After reading Gallop to Freedom (Pignon) it got me thinking about using more mimicking play in my work with the horses. Pignon writes about how he will experiment with imitating the horses to see how they respond. While I’ve done a bit with my horses, I’ve never had a lot of success.
Which got me to thinking about Eric Cussons and how he behaves when interacting with the chimps he rescues and installs in the Jane Goodall Chimp Eden sanctary.
Some things before I discuss Eric’s work. First, I am not a fan of chimps. They actually are my least favorite animal. While I’m not a fan I do not support anyone abusing these animals or “making” them foster children. They deserve to live like nature intended and are not “tame” in any sense of the word.
If you watch this show enough, you know that secondly chimps are extremely dangerous. An adult chimp has the strength of 5-7 men; your arm could be ripped off, and indeed, the head manager of the facility is missing fingers due to an incident.
Yes, indeed, these are no “pets” and a horrible chimp attack in the U.S. (don’t read the article unless you have a strong stomach) should prove that these animals need to be under the management of trained personnel in an enclosure suited to their emotional and physical needs.
However, let’s get back full circle to how this applies to horses, training and me…
After thinking about the shows I’ve watched of Eric interacting with the chimps, I realized that perhaps I was not exaggerating my vocalizations, expressions and body language enough. Indeed, in Klaus Hempflings’ Dancing with Horses, you can see by the photos and video that Hempfling has strong and emphatic body language.
Let me be clear that I do not mean actions that would alarm the horse into flight or fight behavior. That is where the gauge of treating each horse uniquely comes into it: Z may need more “loud” requests; Dee and T-man need substantially less.
I’ve been experimenting with Z and Dee these last two weeks. If you are sharp you can catch it in the videos I’ve done recently.
When a horse exhales, I blow out – loudly and audibly.
When a horse snorts, I snort and blow out a deep breath.
When a horse flutters their lips with an exhale or snort, I ****brrrrrr*** my mouth with an exhale.
If their head lowers, I lower my head.
While I do have the horses copy me when walking or trotting, I’ve noticed that I need to make my transition into a stop much more dramatic for a horse response.
It’s been interesting and the results have been fascinating. Z knows that something is definitely up. She has almost a *shocked*WTF?*alert*are you crazy?* look on her face when I do it. She locks onto me immediately and will often repeat what I’ve done.

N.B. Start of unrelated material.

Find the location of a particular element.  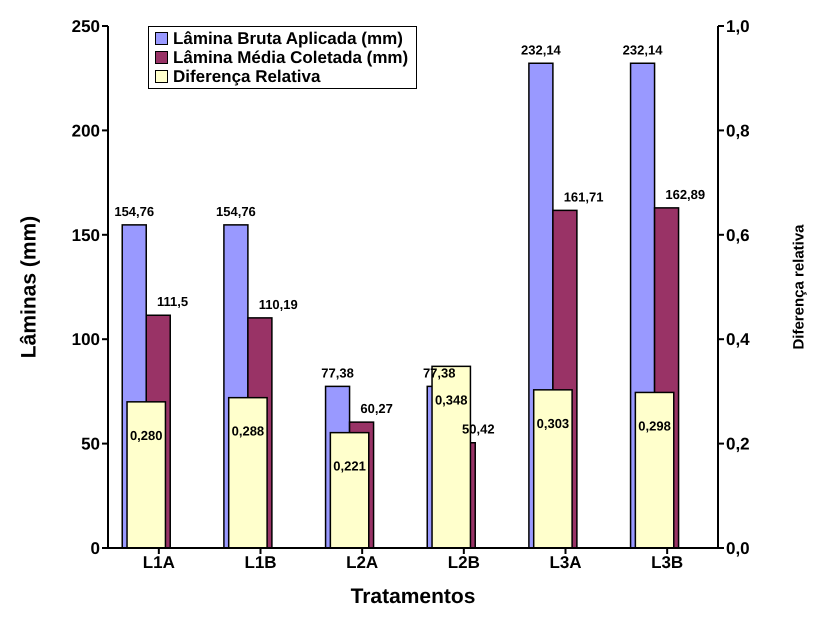

y-tick-label: 50 is located at coordinates (90, 444).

You can observe this same behavior in horse groups. One horse drops and rolls. Then another, then a third. It goes through the herd like a ripple. If you are really paying attention the same thing happens for fly swatting, snorting, or even drinking water – one horse starts, another copies.
One of the points of encouraging snorting and blowing, is this is a sign the horse is relaxing. A horse that blows or snorts, will automatically lower their head (perhaps it’s to just blow out the sinuses?) and his body structure relaxes.
This returns to the idea of teaching head down. If a horse has the head lowered, he would be relaxed. Ergo, a tense horse should lower the head to change the mental state which changes the physical state.
As we are blowing and snorting, mimicking each other, the horse becomes more relaxed, imitating me as if I’m a member of their herd family who is communicating to them that everything is cool and groovy.